Well, I believe there will be operations of UAVs and manned flights in the same airspace. Think only of emergency, fire and police helicopters for example. I don’t see that the regulators are raising this for nothing. At least in Europe, the Air Navigation Service Providers are actively collaborating with companies from the UAV world to tackle this, as they are mandated to keep the airspace safe.

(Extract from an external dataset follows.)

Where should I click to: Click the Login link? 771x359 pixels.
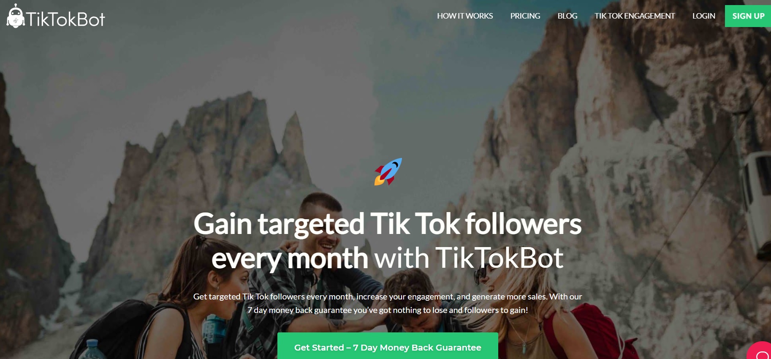[704, 16]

If you leave standard developments only to manned aviation bodies, then the interests of the UAV community will certainly go under.
The EU Commission is aiming for fair access to airspace for UAVs/ Urban Air Mobility, but understandably, things of that magnitude don’t happen overnight.


(TI) #9

For those based in Europe - there will be a EASA workshop coming up discussing these very subjects:

"EASA, together with the European Commission, has developed a preliminary draft regulatory framework containing high-level safety requirements on the establishment of U-space to enable competent authorities to set performance requirements, including environmental objectives, needed to satisfy traffic density and complexity of operations, setting high level requirements for the U-space services and service providers certification and that lays the foundation for innovative U-space services.

Specific topics that are expected to be raised during the workshop are: the interface with the current ATM environment in the U-space (airspace classification), the roles and responsibilities of the U-space actors, the types of services that may be provided, etc.

The aim of this workshop is to present this draft regulatory proposal, discuss about the principles that will govern U-space and consult with the stakeholders."